- Interactive map of Port of Damietta

Location
- Country: Egypt
- Location: Damietta
- Coordinates: 31°28′01″N 31°46′05″E﻿ / ﻿31.46694°N 31.76806°E

Details
- Operated by: Damietta Port Authority
- Owned by: Government of Egypt
- Type of Harbor: Natural deepwater seaport
- Land area: 279 hectares
- No. of berths: 24

= Damietta Port =

Damietta Port is located on the northern coast of Egypt, 10 km west of the Nile River of Damietta branch westward Ras El-Barr, 70 km to the west of Port Said, and 200 km from Alexandria Port.
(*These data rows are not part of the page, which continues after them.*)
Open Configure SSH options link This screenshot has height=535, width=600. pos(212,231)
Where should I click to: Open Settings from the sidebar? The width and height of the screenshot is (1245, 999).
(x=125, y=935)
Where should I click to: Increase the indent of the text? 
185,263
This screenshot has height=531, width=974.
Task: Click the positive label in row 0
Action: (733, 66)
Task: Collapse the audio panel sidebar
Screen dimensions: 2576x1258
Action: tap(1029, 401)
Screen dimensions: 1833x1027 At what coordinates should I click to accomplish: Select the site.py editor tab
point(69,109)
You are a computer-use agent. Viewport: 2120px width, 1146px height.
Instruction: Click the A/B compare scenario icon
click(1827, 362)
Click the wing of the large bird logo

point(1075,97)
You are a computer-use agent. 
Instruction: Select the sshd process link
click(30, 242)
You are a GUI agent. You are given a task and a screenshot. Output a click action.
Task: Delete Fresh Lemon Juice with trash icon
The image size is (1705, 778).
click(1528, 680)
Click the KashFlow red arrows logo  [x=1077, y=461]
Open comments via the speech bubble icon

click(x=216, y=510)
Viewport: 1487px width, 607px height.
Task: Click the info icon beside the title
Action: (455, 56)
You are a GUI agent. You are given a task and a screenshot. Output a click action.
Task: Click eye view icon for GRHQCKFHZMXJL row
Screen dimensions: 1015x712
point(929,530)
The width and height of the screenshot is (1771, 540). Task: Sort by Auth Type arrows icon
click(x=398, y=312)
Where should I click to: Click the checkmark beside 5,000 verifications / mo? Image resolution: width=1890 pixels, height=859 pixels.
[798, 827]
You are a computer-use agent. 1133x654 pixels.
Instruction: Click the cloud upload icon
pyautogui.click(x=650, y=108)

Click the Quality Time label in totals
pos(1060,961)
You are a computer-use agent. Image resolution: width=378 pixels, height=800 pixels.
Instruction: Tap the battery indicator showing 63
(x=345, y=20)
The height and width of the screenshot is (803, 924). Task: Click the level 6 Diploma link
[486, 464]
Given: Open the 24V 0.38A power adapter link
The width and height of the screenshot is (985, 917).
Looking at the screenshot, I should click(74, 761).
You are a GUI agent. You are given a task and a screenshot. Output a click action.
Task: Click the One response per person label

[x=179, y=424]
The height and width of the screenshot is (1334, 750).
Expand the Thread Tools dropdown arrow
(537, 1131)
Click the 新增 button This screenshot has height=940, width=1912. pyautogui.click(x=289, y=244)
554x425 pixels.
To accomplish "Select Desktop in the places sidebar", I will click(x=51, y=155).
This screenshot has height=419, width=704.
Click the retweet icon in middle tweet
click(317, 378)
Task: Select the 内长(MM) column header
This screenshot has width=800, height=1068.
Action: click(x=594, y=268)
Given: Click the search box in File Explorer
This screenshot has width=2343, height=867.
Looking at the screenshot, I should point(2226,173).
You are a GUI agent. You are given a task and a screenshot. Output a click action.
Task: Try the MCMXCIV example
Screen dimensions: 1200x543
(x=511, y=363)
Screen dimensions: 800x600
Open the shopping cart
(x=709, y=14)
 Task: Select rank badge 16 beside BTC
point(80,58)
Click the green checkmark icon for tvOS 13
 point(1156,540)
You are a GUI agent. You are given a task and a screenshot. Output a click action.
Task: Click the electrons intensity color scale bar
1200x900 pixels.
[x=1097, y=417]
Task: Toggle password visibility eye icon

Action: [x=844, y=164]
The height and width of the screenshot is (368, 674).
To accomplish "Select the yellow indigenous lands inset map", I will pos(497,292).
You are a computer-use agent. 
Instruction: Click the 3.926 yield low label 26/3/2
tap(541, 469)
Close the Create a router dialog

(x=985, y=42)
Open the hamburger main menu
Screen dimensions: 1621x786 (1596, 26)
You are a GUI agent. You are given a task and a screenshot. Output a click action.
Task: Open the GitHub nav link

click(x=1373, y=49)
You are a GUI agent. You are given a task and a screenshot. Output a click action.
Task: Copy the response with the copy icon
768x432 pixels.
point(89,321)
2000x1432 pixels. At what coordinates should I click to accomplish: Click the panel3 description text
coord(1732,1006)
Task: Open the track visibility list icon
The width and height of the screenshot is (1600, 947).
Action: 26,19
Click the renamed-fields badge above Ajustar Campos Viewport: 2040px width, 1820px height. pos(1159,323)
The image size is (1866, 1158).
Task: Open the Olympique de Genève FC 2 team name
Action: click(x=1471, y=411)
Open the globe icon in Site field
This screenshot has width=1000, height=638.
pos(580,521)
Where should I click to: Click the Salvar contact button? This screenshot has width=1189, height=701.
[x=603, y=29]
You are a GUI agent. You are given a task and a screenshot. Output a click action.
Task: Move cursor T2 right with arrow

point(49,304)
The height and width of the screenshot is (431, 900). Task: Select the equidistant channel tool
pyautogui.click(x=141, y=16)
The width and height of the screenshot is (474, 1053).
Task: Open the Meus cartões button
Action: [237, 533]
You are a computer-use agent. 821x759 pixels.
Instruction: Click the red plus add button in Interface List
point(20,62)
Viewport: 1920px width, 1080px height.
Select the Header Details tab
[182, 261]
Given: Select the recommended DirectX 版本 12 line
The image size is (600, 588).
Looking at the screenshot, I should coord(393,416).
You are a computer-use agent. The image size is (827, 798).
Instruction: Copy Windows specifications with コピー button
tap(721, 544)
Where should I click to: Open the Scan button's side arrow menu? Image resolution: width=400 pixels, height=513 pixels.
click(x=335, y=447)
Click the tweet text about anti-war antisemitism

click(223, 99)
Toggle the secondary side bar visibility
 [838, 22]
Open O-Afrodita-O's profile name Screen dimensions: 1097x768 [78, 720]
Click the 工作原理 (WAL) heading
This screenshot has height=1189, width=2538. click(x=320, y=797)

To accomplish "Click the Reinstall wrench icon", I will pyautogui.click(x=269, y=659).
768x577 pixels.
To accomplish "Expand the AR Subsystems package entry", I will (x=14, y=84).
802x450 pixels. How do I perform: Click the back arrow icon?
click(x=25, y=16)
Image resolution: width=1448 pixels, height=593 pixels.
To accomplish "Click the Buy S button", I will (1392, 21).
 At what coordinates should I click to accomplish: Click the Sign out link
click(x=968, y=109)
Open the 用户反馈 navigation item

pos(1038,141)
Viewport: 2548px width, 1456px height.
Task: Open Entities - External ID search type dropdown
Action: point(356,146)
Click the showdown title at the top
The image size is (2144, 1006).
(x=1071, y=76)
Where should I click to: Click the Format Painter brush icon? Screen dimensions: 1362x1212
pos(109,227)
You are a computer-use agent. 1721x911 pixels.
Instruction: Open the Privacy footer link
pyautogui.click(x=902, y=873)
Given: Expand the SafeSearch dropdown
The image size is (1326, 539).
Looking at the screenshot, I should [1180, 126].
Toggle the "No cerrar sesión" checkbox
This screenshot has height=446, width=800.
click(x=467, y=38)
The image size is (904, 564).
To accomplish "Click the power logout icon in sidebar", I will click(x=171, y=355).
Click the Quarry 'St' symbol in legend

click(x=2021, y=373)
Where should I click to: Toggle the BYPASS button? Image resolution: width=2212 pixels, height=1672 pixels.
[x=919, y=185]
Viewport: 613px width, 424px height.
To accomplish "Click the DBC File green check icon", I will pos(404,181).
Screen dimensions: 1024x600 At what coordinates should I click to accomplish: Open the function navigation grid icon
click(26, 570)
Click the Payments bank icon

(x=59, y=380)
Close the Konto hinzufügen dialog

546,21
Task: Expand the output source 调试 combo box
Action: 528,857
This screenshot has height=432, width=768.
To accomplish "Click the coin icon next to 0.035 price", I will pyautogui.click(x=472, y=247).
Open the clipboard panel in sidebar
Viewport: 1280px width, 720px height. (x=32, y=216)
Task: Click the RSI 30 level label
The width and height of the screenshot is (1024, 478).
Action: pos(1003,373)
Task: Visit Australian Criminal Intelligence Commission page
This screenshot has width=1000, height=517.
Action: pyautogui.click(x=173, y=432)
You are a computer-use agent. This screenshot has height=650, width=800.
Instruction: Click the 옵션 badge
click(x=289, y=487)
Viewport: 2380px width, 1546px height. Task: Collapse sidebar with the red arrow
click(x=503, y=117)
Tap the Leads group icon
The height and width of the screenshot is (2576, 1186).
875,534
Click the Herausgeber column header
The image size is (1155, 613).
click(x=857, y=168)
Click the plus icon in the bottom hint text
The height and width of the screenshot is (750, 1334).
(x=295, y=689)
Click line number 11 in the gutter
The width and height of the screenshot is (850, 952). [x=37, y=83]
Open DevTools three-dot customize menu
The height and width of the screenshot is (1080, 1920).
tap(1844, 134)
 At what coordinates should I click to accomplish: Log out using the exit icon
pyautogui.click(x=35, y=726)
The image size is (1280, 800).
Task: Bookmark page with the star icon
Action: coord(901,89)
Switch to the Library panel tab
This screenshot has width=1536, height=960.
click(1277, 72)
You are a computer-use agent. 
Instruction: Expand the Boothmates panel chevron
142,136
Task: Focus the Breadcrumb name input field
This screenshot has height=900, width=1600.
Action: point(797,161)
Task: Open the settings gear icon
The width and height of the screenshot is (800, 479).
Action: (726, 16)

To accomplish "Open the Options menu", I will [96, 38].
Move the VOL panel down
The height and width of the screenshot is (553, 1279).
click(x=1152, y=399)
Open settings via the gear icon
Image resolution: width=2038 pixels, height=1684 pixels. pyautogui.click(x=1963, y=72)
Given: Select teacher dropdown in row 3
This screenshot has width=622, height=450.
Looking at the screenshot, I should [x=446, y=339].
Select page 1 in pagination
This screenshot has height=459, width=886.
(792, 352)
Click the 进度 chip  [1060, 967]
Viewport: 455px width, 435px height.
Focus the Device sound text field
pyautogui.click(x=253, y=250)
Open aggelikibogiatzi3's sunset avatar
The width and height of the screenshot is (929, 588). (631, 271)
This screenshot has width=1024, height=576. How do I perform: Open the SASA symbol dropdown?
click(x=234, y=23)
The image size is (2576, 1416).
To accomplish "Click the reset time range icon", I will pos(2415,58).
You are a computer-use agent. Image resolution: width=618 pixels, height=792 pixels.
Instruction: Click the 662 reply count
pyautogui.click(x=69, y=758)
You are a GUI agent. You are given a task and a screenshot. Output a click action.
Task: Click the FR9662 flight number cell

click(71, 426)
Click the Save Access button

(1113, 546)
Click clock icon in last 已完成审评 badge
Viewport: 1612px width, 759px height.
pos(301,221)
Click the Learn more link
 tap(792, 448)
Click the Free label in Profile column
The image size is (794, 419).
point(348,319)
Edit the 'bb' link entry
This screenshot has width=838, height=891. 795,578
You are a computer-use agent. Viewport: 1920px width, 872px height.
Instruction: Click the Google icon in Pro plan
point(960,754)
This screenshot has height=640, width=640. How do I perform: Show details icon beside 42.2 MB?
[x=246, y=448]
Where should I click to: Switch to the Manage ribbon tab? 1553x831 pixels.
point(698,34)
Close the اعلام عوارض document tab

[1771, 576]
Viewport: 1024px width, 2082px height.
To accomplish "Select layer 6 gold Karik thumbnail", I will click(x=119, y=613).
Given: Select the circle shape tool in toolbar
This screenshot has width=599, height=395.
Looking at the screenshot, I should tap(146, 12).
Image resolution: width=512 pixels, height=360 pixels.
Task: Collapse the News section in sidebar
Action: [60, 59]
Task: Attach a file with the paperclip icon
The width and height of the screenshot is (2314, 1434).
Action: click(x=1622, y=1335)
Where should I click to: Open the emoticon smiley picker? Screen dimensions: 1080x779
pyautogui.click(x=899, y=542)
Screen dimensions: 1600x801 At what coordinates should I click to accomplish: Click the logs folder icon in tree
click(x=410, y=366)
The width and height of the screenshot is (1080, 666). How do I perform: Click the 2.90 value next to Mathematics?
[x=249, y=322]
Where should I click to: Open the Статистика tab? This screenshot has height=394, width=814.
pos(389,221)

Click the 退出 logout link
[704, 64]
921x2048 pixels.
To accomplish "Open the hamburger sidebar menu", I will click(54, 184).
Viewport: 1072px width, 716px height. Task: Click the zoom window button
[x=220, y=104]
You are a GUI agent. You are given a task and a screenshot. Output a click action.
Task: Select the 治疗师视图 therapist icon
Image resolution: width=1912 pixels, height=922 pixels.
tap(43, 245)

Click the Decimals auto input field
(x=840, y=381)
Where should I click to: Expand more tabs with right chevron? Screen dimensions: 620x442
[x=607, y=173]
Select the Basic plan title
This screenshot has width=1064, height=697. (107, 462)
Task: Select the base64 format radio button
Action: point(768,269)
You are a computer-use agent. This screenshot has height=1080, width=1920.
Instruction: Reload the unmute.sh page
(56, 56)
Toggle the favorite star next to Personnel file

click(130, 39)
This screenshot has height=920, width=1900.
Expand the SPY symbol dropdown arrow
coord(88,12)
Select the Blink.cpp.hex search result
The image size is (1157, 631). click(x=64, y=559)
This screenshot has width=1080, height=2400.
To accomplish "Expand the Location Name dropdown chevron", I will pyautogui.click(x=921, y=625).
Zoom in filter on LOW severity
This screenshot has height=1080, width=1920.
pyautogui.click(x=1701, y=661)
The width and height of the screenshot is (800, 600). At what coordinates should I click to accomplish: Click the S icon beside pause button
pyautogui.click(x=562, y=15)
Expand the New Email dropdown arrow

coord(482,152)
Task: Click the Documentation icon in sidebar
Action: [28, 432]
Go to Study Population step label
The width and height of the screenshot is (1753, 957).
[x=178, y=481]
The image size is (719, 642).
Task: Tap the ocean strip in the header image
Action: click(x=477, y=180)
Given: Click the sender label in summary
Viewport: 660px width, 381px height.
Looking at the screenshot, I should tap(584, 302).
The port installations extend on an area of 11.8 km2. The port is bordered by an imaginary line connecting the eastern and western external breakwaters.

==Geography ==

===Entrance Channel===
The Entrance Channel is 11.4 km long, 15m deep, and 300m wide decreasingly reaching 250m at the breakwater fringe, the approach channel is bordered by 18 nightly-lit buoys.

===Breakwaters===
The western breakwater is 1640m long with 140m land-based and 1500m sea-based area.

The eastern breakwater is 738m long with 200m land-based and 538m sea-based area.

Both breakwaters are made of stacked artificial acropod piles topped with a concrete head.

===Barge Channel===
The barge channel consists of two sections; one is 1350m long connecting the barge dock to the sea and the other is 3750m connecting the dock to the Nile estuary.

Turning Dock The turning dock diameter is 500m with 14.5m depth at the container berth, and 12m depth at the general cargo berth.